The aerodynamics can be explained, something I cannot do for that quote. Let's address the quote story first and, once that's out of the way, let's have a look at the aerodynamics.

Wonky Quote

Vortices rotate, so they have rotational energy. That has noting to do with propulsion. Hurricanes, Tornadoes, ... are vortices, even pulling the plug in average Joe's bathtub and letting the water circle is a vortex and hence contains rotational energy. No propulsion there. (The rotational energy comes from other sources).

Thrust is not an "additional requirement". It's just that in stationary, horizontal, and level flight, thrust and drag are at equilibrium. But that's total drag, the induced drag is just a part of that.

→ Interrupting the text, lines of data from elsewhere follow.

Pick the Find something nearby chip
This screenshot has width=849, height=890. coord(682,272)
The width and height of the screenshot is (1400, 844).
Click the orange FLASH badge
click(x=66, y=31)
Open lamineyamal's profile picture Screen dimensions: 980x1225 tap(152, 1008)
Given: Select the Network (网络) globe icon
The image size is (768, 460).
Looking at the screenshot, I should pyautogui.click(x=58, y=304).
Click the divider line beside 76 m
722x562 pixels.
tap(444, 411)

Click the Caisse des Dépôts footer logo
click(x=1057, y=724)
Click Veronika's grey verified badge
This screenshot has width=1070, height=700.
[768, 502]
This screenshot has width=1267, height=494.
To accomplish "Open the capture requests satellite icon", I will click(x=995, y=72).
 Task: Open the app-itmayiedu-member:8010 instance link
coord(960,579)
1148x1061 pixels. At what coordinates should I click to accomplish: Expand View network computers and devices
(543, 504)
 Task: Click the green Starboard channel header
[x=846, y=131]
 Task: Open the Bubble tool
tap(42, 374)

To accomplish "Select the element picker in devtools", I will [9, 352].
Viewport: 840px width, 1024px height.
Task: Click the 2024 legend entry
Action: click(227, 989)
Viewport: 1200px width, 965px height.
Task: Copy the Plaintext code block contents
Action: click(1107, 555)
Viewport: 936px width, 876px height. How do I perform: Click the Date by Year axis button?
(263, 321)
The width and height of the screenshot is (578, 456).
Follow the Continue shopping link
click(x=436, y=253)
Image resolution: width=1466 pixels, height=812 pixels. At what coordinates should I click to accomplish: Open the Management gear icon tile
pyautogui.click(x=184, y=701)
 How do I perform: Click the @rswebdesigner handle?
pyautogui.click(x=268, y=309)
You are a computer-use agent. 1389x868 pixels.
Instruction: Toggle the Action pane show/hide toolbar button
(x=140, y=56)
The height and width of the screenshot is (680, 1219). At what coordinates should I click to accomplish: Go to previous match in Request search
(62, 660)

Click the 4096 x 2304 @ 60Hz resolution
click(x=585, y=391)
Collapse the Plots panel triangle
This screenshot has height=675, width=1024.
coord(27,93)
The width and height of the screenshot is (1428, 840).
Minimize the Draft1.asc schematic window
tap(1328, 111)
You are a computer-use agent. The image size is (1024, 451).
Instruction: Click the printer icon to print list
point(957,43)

Bottom line, I cannot support that quote.

Aerodynamics

Induced drag (slightly oversimplified) is just the tip circulation of the wing. Basically, under the wing the aircraft needs higher pressure than above, that's what is creating the lift. But as a parasitic effect, that means that during flight, there is also some air flowing around the wing tip - basically pushed from the high pressure domain below the wing to the low pressure domain above the wing. So around the wing tip, strong vortices are induced. Now, for each meter that the aircraft flies, one meter of vortex is added on either side. These vortices contain kinetic energy, and for lack of another source, it had to be provided by the aircraft. Finally, if you consider that it is "energy spent per distance", and the very definition of energy is force*distance, you can divide that energy by the distance and retrieve a force - the induced drag. That's the case for any wing, glider or jet fighter, propulsion doesn't change that. The point about gliders is only that they provide that energy by losing altitude.

Then there's a bit more theory on that, if you're interested

https://en.wikipedia.org/wiki/Helmholtz%27s_theorems

and also, the vortices aren't necessarily only two simple vortices on either side, rather they are a spacial distribution, described as a vortex field. But that's just to add more precision, not to change the picture.

The Movies They're all very great, btw

As for what you see on the 747 - it's not 4 vortices, it's four vapor trails, that roll neatly up into the vortices.